(Stored data)
========================================

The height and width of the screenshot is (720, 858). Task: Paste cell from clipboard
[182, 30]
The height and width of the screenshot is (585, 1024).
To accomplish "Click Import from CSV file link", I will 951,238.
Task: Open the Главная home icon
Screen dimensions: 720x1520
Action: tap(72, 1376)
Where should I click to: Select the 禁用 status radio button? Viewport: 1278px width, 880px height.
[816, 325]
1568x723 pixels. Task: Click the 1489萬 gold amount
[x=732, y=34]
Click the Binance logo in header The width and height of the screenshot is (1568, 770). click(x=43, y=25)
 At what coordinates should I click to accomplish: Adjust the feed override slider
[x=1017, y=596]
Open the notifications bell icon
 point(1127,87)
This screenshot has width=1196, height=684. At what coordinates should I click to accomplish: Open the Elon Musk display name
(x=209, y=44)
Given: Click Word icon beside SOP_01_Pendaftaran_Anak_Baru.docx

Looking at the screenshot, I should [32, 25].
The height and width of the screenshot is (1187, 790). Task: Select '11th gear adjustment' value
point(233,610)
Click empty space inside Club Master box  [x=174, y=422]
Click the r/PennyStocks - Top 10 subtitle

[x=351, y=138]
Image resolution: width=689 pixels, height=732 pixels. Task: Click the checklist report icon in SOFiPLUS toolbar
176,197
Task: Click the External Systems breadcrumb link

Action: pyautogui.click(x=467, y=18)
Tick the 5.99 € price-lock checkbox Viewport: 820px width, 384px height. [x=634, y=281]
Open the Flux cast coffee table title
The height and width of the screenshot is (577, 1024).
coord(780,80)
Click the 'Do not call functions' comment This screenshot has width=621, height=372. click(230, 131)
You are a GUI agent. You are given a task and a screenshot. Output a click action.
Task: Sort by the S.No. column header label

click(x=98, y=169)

========================================

Assignment -> Return only what runs from the line containing "Click the 'Do" to the last line of the records above, both ends included, exactly as written.

Written response ->
Click the 'Do not call functions' comment This screenshot has width=621, height=372. click(230, 131)
You are a GUI agent. You are given a task and a screenshot. Output a click action.
Task: Sort by the S.No. column header label

click(x=98, y=169)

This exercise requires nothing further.